Pro-Stalinist orientation



This is a collection of mostly internal documents dealing with factional conflicts between different Trotskyist groups. It's part of a 16-volume series, published by the U.S. Socialist Workers' Party (SWP), and is mostly of interest to historians of the Trotskyist movement. This is the third volume of International Secretariat documents from the period 1951-54. The International Secretariat (IS) was a leadership body of the Fourth International, the Trotskyist world organization. However, the designation “IS” is also used to denote the majority faction within the International, a faction which claimed adherence to said leadership body. The IS faction was led by Michel Pablo and Ernest Mandel. When the Fourth International split in 1953, the anti-IS faction called itself the International Committee (IC). The IC was dominated by the SWP. The Fourth International was reunited in 1963. The reunited organization is sometimes referred to as the United Secretariat.

Thrashing out the political differences between the IS and the IC is more difficult than many imagine, since both factions were fairly heterogeneous. The short story is that the SWP and its allies accused Pablo of having a pro-Stalinist orientation. Here, the term “Stalinist” is used in a broad sense, denoting not just Stalin's regime in the Kremlin, but the Soviet ruling bureaucracy in general. Thus, the Soviet Union remained “Stalinist” even after Stalin's death. China was also “Stalinist” in this sense. The SWP and the future IC further accused Pablo of wanting to “liquidate” the independence of the Trotskyist organizations by proposing strategic entryism into Stalinist, Social Democratic and Third World nationalist parties. Finally, the SWP attacked Pablo for supporting a minority faction within the SWP itself, the Cochran-Clarke-Bartell faction, hence disrupting the disciplined functioning of the SWP and its leadership. Pablo's International Secretariat hotly denied the charges of pro-Stalinism and liquidationism, but I think there was a large amount of truth in them. Indeed, Pablo counter-attacked by accusing the SWP of “Stalinophobia”, surely a curious slur when used by a Trotskyist.

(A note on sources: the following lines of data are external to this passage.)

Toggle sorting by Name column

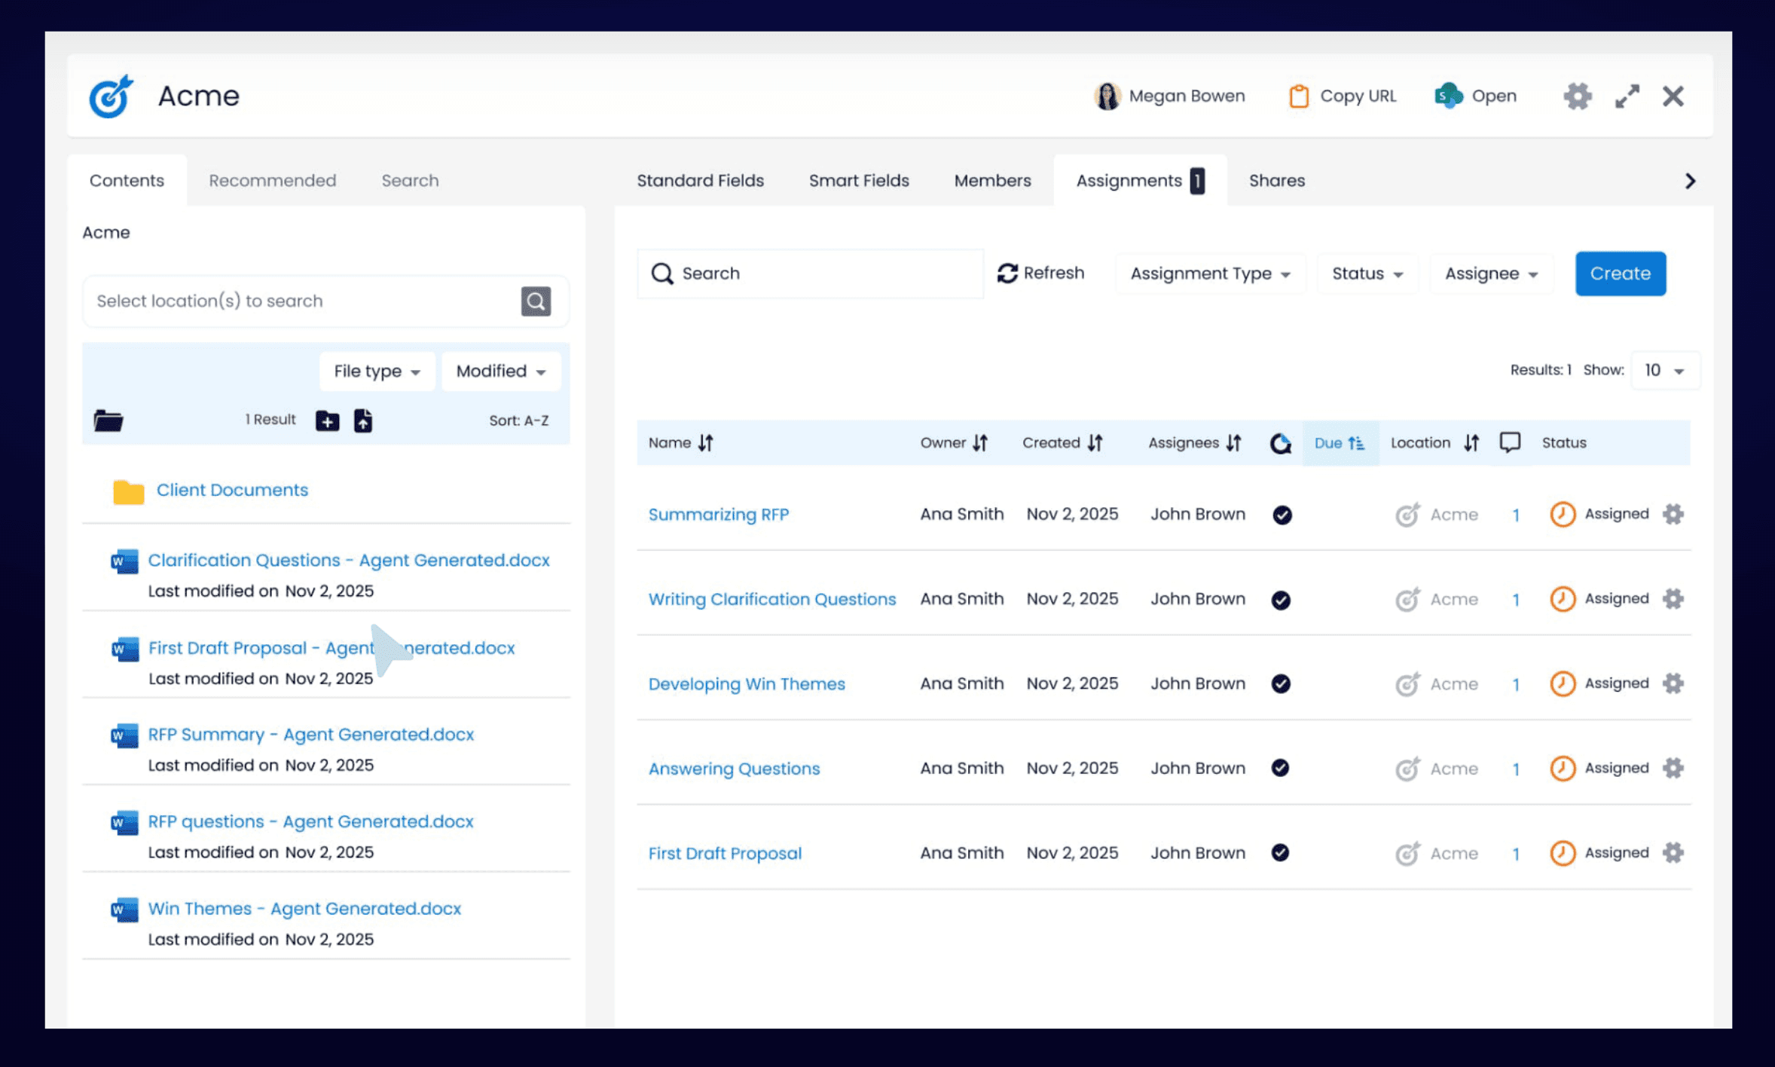point(705,443)
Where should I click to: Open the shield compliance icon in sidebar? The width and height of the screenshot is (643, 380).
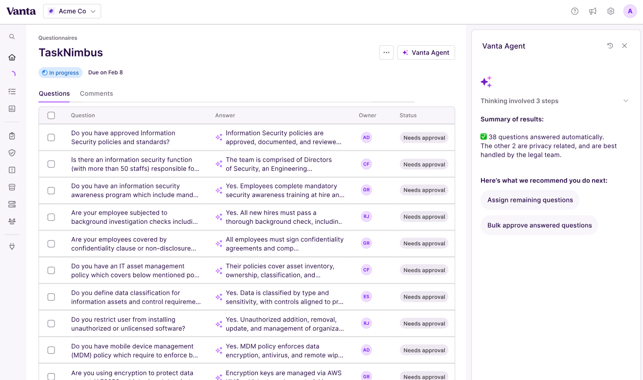point(12,153)
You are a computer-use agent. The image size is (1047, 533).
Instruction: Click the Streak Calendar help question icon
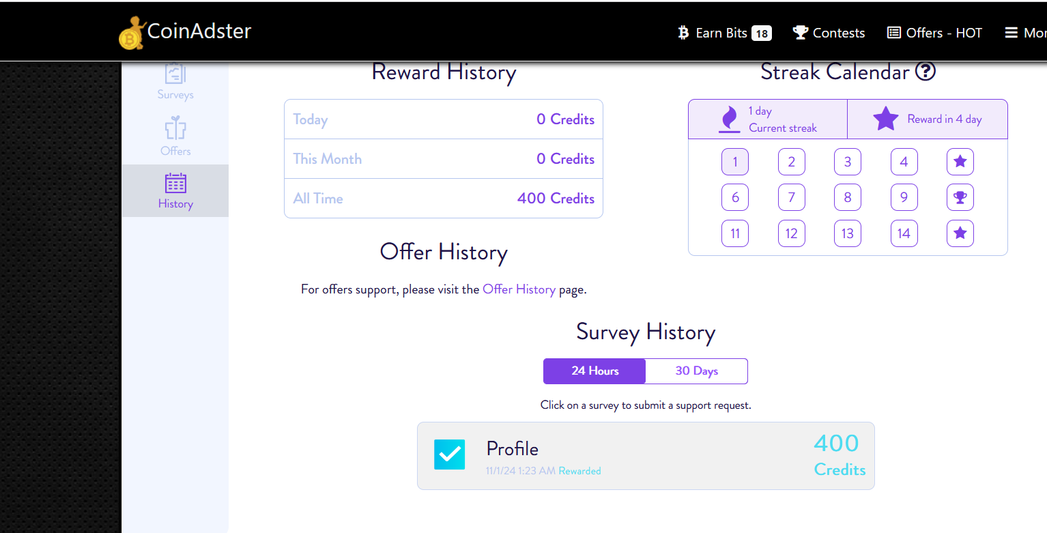coord(926,71)
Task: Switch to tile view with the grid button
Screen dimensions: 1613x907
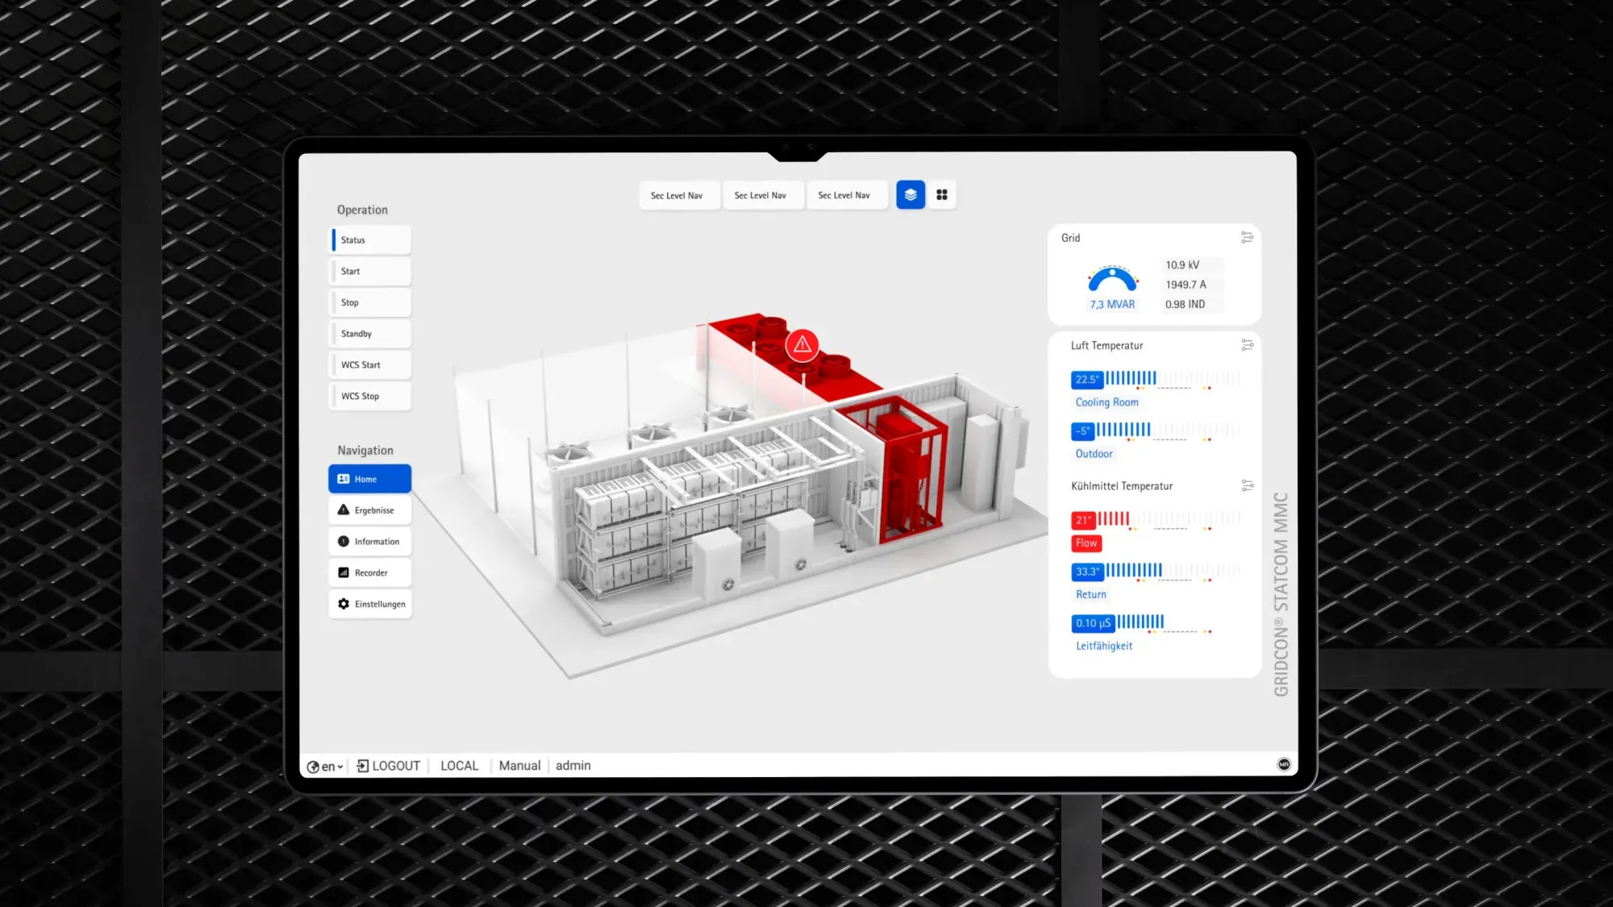Action: click(941, 194)
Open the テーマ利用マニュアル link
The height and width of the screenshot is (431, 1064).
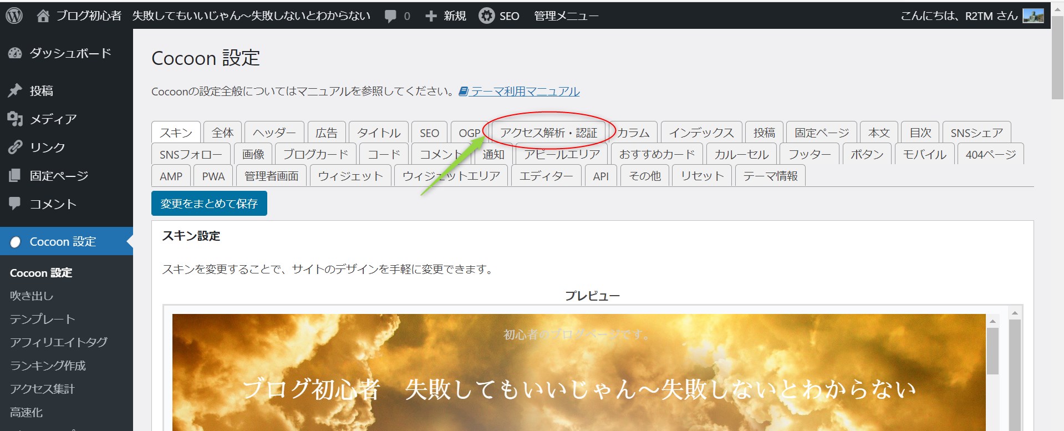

This volume of IS material contains interesting articles by George Clarke, Michel Pablo and the IS on the post-Stalin thaw in the Soviet Union and the workers' uprising in East Germany. They were all written in 1953. While the Pabloites supported the East German workers, they nevertheless believed that the Soviet bureaucracy (and allied bureaucracies in Eastern Europe) had been forced by pressure from the masses to make real concessions after the death of Stalin. Both Pablo and Clarke imply that a faction of the Soviet bureaucracy could meet the masses half-way and reform the system. None of them calls for the withdrawal of Soviet troops from East Germany. Pablo clearly continues with his pro-Stalinist political orientation on the international scale, as if the cracks in the Soviet bloc proved *his* perspective rather than that of his opponents! He is also mesmerized by the Chinese revolution. How Pablo could simultaneously support the East German workers, Malenkov and Mao, is of course an interesting question… (But then, I've seen far worse eclecticism on the left. Trust me!)

This collection is very “in house”, but since I found it moderately interesting, I give it three stars. Of course, to get the full picture, the reader should get all four volumes of “International Secretariat Documents 1951-54”.